● **Your instructions**: Rewrite all the records below, putting "Goal" wherever "Instruction" appears and changing nothing else.

++++ Supplied data

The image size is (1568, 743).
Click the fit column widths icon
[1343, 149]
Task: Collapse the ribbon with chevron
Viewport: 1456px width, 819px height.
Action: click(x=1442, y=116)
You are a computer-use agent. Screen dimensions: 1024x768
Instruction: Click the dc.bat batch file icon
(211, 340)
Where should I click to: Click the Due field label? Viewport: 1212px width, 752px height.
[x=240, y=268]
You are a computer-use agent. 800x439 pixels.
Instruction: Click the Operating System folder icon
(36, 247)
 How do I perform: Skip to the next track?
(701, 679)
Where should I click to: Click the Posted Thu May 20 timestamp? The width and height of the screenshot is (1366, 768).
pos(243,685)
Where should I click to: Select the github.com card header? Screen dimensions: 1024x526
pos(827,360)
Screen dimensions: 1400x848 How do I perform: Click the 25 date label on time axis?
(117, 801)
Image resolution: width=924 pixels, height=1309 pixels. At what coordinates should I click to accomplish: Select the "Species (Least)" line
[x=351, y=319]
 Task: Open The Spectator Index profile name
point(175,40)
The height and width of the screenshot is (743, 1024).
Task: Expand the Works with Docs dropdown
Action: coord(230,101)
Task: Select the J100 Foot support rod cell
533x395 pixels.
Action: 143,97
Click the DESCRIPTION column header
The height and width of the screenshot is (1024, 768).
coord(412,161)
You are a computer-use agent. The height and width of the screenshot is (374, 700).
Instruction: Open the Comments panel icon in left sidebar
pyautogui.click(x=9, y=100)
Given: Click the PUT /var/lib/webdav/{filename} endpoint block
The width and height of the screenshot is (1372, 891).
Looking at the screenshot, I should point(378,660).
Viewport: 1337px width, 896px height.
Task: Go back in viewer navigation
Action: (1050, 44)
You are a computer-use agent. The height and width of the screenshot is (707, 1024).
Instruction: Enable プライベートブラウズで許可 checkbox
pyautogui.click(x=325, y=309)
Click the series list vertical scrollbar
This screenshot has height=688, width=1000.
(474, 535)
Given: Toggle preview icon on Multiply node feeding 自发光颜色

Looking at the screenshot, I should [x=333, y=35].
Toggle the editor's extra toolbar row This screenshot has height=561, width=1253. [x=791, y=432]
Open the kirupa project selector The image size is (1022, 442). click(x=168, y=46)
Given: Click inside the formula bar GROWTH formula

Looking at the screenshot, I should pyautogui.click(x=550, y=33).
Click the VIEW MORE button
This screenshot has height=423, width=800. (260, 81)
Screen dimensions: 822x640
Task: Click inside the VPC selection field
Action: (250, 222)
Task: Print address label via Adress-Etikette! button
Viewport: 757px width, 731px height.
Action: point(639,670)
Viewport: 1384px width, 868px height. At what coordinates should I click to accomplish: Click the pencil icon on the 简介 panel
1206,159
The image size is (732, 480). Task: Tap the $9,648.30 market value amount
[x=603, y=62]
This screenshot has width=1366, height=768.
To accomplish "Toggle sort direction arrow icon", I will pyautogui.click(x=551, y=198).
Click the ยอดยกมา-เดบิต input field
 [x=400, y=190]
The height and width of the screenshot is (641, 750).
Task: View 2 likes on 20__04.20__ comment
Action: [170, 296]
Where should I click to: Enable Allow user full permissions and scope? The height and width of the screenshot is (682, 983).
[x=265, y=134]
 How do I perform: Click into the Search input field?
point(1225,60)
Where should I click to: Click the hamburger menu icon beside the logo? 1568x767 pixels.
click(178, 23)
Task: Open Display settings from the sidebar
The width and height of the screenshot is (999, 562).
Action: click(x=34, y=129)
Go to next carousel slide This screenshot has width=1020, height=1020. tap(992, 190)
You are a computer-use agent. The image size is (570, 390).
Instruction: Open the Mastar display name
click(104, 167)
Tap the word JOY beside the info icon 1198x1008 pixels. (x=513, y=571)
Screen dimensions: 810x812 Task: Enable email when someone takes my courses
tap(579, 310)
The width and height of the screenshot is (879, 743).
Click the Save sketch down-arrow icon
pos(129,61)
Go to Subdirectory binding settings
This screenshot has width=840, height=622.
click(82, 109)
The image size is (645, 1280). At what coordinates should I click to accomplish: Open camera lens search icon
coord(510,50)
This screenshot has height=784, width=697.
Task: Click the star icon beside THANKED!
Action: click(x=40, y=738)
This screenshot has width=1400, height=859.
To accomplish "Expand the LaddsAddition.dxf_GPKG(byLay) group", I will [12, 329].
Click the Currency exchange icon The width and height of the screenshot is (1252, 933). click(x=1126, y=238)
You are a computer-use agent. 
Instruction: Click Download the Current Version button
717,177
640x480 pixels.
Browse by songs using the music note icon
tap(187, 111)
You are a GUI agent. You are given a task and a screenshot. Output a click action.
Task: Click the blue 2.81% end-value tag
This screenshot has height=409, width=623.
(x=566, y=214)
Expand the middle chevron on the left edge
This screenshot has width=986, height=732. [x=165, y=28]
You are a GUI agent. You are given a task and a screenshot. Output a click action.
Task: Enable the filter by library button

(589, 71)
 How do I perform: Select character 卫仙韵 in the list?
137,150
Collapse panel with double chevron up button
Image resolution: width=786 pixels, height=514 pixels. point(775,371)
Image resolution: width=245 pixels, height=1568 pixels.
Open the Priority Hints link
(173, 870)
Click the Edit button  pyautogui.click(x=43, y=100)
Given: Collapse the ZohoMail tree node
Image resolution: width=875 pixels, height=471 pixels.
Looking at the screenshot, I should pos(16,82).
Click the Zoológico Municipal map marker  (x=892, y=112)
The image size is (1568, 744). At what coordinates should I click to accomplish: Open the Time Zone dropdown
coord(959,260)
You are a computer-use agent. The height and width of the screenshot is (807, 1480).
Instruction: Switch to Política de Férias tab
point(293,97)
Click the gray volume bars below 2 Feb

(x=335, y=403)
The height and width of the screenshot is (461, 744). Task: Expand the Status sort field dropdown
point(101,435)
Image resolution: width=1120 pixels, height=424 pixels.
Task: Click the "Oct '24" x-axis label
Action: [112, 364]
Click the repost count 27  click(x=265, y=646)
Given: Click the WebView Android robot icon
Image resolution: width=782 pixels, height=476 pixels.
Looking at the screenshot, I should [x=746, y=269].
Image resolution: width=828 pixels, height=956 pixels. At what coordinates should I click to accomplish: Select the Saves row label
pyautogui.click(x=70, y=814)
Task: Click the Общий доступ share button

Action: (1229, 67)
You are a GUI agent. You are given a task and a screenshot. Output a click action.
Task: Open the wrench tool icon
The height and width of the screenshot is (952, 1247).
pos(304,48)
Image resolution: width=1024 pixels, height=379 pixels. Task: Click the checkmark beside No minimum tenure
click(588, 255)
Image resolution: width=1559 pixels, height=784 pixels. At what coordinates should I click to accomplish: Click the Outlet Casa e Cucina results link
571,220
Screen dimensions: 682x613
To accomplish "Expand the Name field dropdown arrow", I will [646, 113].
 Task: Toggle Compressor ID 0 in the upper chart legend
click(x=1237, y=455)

++++++++

● **Right answer**:
The image size is (1568, 743).
Click the fit column widths icon
[1343, 149]
Task: Collapse the ribbon with chevron
Viewport: 1456px width, 819px height.
Action: click(x=1442, y=116)
You are a computer-use agent. Screen dimensions: 1024x768
Goal: Click the dc.bat batch file icon
(211, 340)
Where should I click to: Click the Due field label? Viewport: 1212px width, 752px height.
[x=240, y=268]
You are a computer-use agent. 800x439 pixels.
Goal: Click the Operating System folder icon
(36, 247)
 How do I perform: Skip to the next track?
(701, 679)
Where should I click to: Click the Posted Thu May 20 timestamp? The width and height of the screenshot is (1366, 768).
pos(243,685)
Where should I click to: Select the github.com card header? Screen dimensions: 1024x526
pos(827,360)
Screen dimensions: 1400x848 How do I perform: Click the 25 date label on time axis?
(117, 801)
Image resolution: width=924 pixels, height=1309 pixels. At what coordinates should I click to accomplish: Select the "Species (Least)" line
[x=351, y=319]
 Task: Open The Spectator Index profile name
point(175,40)
The height and width of the screenshot is (743, 1024).
Task: Expand the Works with Docs dropdown
Action: coord(230,101)
Task: Select the J100 Foot support rod cell
533x395 pixels.
Action: 143,97
Click the DESCRIPTION column header
The height and width of the screenshot is (1024, 768).
coord(412,161)
You are a computer-use agent. The height and width of the screenshot is (374, 700).
Goal: Open the Comments panel icon in left sidebar
pyautogui.click(x=9, y=100)
Given: Click the PUT /var/lib/webdav/{filename} endpoint block
The width and height of the screenshot is (1372, 891).
Looking at the screenshot, I should point(378,660).
Viewport: 1337px width, 896px height.
Task: Go back in viewer navigation
Action: (1050, 44)
You are a computer-use agent. The height and width of the screenshot is (707, 1024).
Goal: Enable プライベートブラウズで許可 checkbox
pyautogui.click(x=325, y=309)
Click the series list vertical scrollbar
This screenshot has height=688, width=1000.
(474, 535)
Given: Toggle preview icon on Multiply node feeding 自发光颜色

Looking at the screenshot, I should [x=333, y=35].
Toggle the editor's extra toolbar row This screenshot has height=561, width=1253. [x=791, y=432]
Open the kirupa project selector The image size is (1022, 442). click(x=168, y=46)
Given: Click inside the formula bar GROWTH formula

Looking at the screenshot, I should pyautogui.click(x=550, y=33).
Click the VIEW MORE button
This screenshot has height=423, width=800. (260, 81)
Screen dimensions: 822x640
Task: Click inside the VPC selection field
Action: (250, 222)
Task: Print address label via Adress-Etikette! button
Viewport: 757px width, 731px height.
Action: point(639,670)
Viewport: 1384px width, 868px height. At what coordinates should I click to accomplish: Click the pencil icon on the 简介 panel
1206,159
The image size is (732, 480). Task: Tap the $9,648.30 market value amount
[x=603, y=62]
This screenshot has width=1366, height=768.
To accomplish "Toggle sort direction arrow icon", I will pyautogui.click(x=551, y=198).
Click the ยอดยกมา-เดบิต input field
 [x=400, y=190]
The height and width of the screenshot is (641, 750).
Task: View 2 likes on 20__04.20__ comment
Action: [170, 296]
Where should I click to: Enable Allow user full permissions and scope? The height and width of the screenshot is (682, 983).
[x=265, y=134]
 How do I perform: Click into the Search input field?
point(1225,60)
Where should I click to: Click the hamburger menu icon beside the logo? 1568x767 pixels.
click(178, 23)
Task: Open Display settings from the sidebar
The width and height of the screenshot is (999, 562).
Action: click(x=34, y=129)
Go to next carousel slide This screenshot has width=1020, height=1020. tap(992, 190)
You are a computer-use agent. The image size is (570, 390).
Goal: Open the Mastar display name
click(104, 167)
Tap the word JOY beside the info icon 1198x1008 pixels. (x=513, y=571)
Screen dimensions: 810x812 Task: Enable email when someone takes my courses
tap(579, 310)
The width and height of the screenshot is (879, 743).
Click the Save sketch down-arrow icon
pos(129,61)
Go to Subdirectory binding settings
This screenshot has width=840, height=622.
click(82, 109)
The image size is (645, 1280). At what coordinates should I click to accomplish: Open camera lens search icon
coord(510,50)
This screenshot has height=784, width=697.
Task: Click the star icon beside THANKED!
Action: click(x=40, y=738)
This screenshot has width=1400, height=859.
To accomplish "Expand the LaddsAddition.dxf_GPKG(byLay) group", I will [12, 329].
Click the Currency exchange icon The width and height of the screenshot is (1252, 933). click(x=1126, y=238)
You are a computer-use agent. 
Goal: Click Download the Current Version button
717,177
640x480 pixels.
Browse by songs using the music note icon
tap(187, 111)
You are a GUI agent. You are given a task and a screenshot. Output a click action.
Task: Click the blue 2.81% end-value tag
This screenshot has height=409, width=623.
(x=566, y=214)
Expand the middle chevron on the left edge
This screenshot has width=986, height=732. [x=165, y=28]
You are a GUI agent. You are given a task and a screenshot. Output a click action.
Task: Enable the filter by library button

(589, 71)
 How do I perform: Select character 卫仙韵 in the list?
137,150
Collapse panel with double chevron up button
Image resolution: width=786 pixels, height=514 pixels. point(775,371)
Image resolution: width=245 pixels, height=1568 pixels.
Open the Priority Hints link
(173, 870)
Click the Edit button  pyautogui.click(x=43, y=100)
Given: Collapse the ZohoMail tree node
Image resolution: width=875 pixels, height=471 pixels.
Looking at the screenshot, I should pos(16,82).
Click the Zoológico Municipal map marker  (x=892, y=112)
The image size is (1568, 744). At what coordinates should I click to accomplish: Open the Time Zone dropdown
coord(959,260)
You are a computer-use agent. The height and width of the screenshot is (807, 1480).
Goal: Switch to Política de Férias tab
point(293,97)
Click the gray volume bars below 2 Feb

(x=335, y=403)
The height and width of the screenshot is (461, 744). Task: Expand the Status sort field dropdown
point(101,435)
Image resolution: width=1120 pixels, height=424 pixels.
Task: Click the "Oct '24" x-axis label
Action: [112, 364]
Click the repost count 27  click(x=265, y=646)
Given: Click the WebView Android robot icon
Image resolution: width=782 pixels, height=476 pixels.
Looking at the screenshot, I should [x=746, y=269].
Image resolution: width=828 pixels, height=956 pixels. At what coordinates should I click to accomplish: Select the Saves row label
pyautogui.click(x=70, y=814)
Task: Click the Общий доступ share button

Action: (1229, 67)
You are a GUI agent. You are given a task and a screenshot. Output a click action.
Task: Open the wrench tool icon
The height and width of the screenshot is (952, 1247).
pos(304,48)
Image resolution: width=1024 pixels, height=379 pixels. Task: Click the checkmark beside No minimum tenure
click(588, 255)
Image resolution: width=1559 pixels, height=784 pixels. At what coordinates should I click to accomplish: Click the Outlet Casa e Cucina results link
571,220
Screen dimensions: 682x613
To accomplish "Expand the Name field dropdown arrow", I will [646, 113].
 Task: Toggle Compressor ID 0 in the upper chart legend
click(x=1237, y=455)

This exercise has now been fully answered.